START MATERIAL PROVIDED

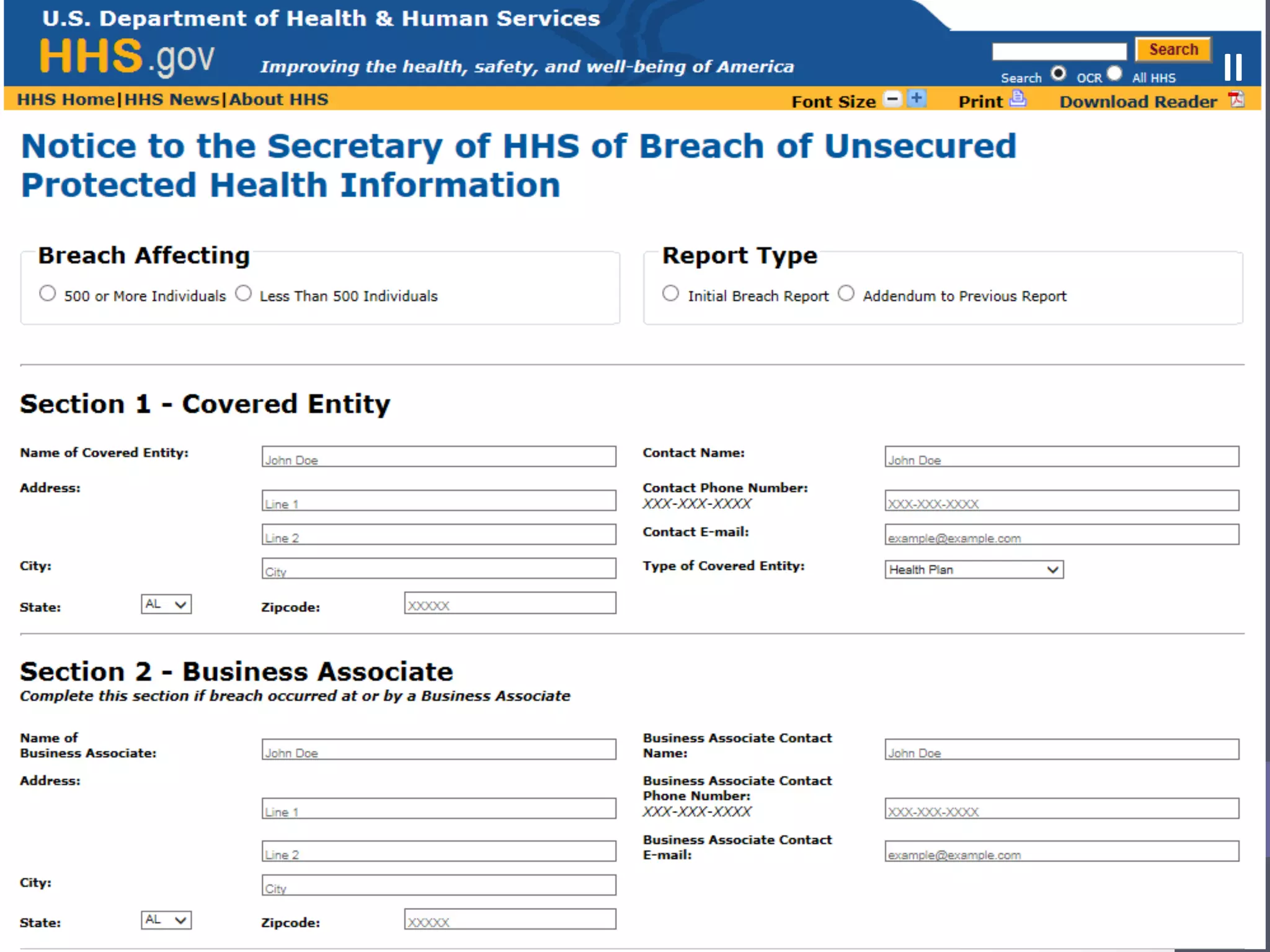Screen dimensions: 1270x952
Task: Open HHS News navigation link
Action: [172, 100]
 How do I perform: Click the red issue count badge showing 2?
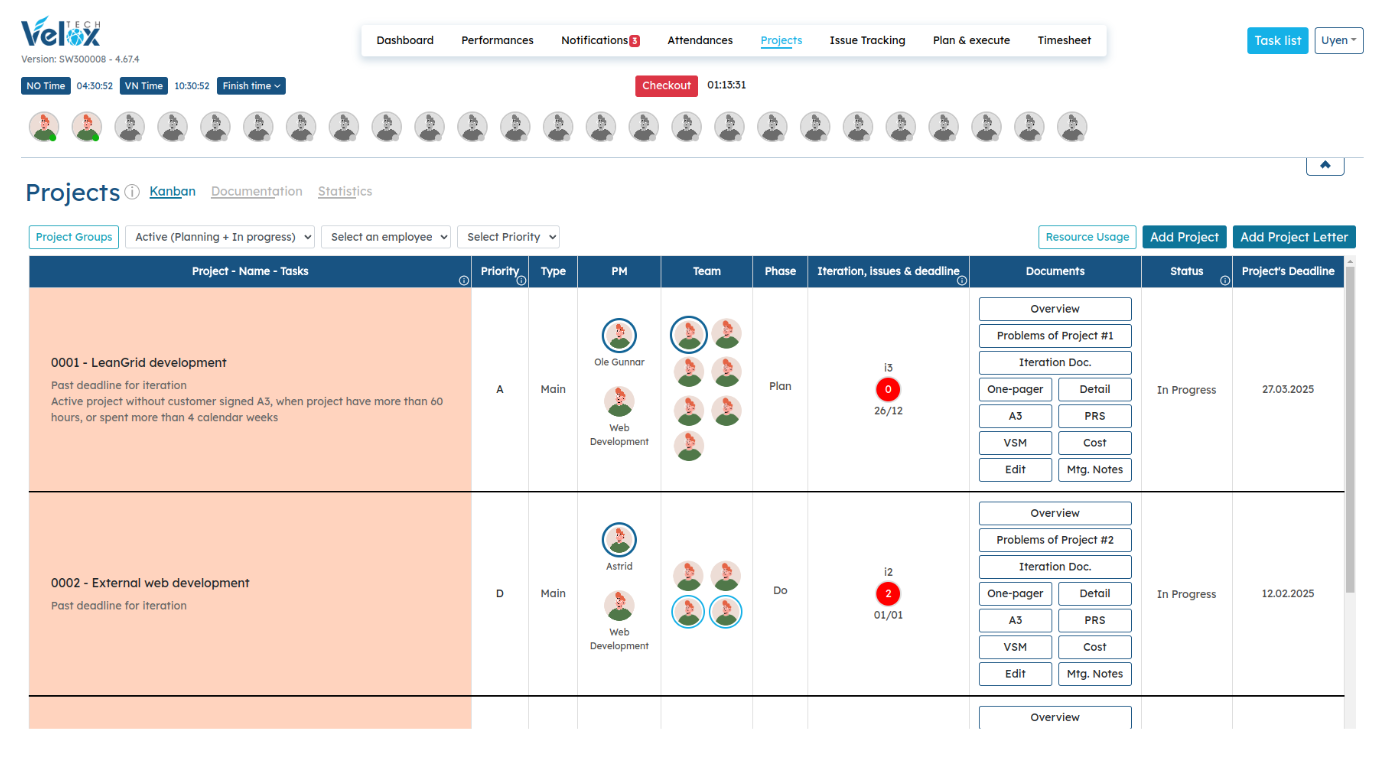tap(888, 594)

END MATERIAL PROVIDED

WHAT THE EXERCISE ASKS:
Starting with the line that contains "How do I perform: Click" and going on through the end of the data, write out each line again, requests included, and shift every coordinate in the answers up by 36. Leave the pictures out of your answer.

ANSWER FOR THIS EXERCISE:
 How do I perform: Click the red issue count badge showing 2?
tap(924, 630)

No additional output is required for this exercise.